As the oceans die, so does the planet. Yet in Australia, we are not moving positively towards a non-carbon economy. Do we imagine we are not part of the global climate system?

The major problems with the oceans seem to be pollution, the effects of climate change, in particular acidification and depletion of oxygen, and over fishing, thus the loss of biodiversity and disruption to the ecology.

Michael McCarthy, Environment Editor, for The Independent writes:

The coming together of these factors is now threatening the marine environment with a catastrophe “unprecedented in human history”, according to the report, from a panel of leading marine scientists brought together in Oxford earlier this year by the International Programme on the State of the Ocean (IPSO) and the International Union for the Conservation of Nature (IUCN).

The stark suggestion made by the panel is that the potential extinction of species, from large fish at one end of the scale to tiny corals at the other, is directly comparable to the five great mass extinctions in the geological record, during each of which much of the world’s life died out. They range from the Ordovician-Silurian “event” of 450 million years ago, to the Cretaceous-Tertiary extinction of 65 million years ago, which is believed to have wiped out the dinosaurs. The worst of them, the event at the end of the Permian period, 251 million years ago, is thought to have eliminated 70 per cent of species on land and 96 per cent of all species in the sea.

The panel consisted of 27 marine scientists who concluded that rate of deterioration was worse than expected with consequences that will be seen by many alive now, but certainly by the children of today. Politicians may well have short term agendas for purposes of expediency, as may certain interests dependent on fossil fuels, but those agendas do not serve the common good.

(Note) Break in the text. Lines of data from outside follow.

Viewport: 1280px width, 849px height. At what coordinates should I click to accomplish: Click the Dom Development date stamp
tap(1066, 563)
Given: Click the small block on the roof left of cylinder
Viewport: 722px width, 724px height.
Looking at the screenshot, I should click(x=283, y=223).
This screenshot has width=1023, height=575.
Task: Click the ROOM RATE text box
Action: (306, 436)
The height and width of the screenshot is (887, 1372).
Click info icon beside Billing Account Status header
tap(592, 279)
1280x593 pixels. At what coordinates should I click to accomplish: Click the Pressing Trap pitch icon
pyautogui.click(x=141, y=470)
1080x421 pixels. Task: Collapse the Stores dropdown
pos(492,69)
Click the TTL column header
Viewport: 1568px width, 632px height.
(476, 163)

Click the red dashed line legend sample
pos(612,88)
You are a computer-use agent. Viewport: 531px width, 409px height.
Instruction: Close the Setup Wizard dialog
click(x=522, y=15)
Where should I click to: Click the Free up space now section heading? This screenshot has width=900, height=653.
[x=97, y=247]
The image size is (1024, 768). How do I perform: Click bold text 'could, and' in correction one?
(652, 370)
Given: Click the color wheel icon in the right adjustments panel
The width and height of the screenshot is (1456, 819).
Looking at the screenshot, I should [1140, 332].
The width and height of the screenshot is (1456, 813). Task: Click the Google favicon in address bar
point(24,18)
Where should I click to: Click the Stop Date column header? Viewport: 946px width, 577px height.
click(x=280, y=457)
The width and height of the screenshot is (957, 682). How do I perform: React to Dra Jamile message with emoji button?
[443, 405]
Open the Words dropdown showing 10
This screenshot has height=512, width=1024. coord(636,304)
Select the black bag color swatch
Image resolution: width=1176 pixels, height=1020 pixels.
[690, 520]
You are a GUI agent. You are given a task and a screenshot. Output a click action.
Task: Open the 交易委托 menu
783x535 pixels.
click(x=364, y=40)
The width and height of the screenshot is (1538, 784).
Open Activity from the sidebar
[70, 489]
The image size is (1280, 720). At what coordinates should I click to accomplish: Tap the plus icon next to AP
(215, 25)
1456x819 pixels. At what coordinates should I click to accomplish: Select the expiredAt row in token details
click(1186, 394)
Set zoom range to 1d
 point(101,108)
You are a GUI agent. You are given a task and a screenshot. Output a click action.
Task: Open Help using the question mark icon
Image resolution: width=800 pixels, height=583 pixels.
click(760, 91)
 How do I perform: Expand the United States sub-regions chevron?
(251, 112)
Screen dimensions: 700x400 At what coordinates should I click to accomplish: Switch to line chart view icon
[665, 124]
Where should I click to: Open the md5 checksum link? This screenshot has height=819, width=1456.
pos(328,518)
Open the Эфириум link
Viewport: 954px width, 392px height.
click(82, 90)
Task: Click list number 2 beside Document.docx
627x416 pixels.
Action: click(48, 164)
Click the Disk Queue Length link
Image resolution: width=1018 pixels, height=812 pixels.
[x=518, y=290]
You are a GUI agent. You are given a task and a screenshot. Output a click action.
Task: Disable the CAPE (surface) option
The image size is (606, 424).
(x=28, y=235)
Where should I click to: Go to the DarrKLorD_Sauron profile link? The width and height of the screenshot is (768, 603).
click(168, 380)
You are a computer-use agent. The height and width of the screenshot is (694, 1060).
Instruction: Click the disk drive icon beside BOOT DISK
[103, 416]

Any paradigm that does not include global responsibility and connectedness is simply nonsense, particularly in regard to the effects of the climate crisis. What planet are they from and where do they intend to travel? And good luck with that.

To quote Professor Ross Garnaut, an economist (and who by the way also says that economists by training are able to confirm the statistics):

The outsider to climate science has no rational choice but to accept on the balance of probabilities, the mainstream science is right in pointing to high risks from unmitigated climate change.

Of course, if you were to accept that choices are limited now, given the mounting evidence, and serious scientific investigation of more than forty years, in some broom cupboards, or closets of closed minds, that apparently would make a person an extremists, even a Nazi.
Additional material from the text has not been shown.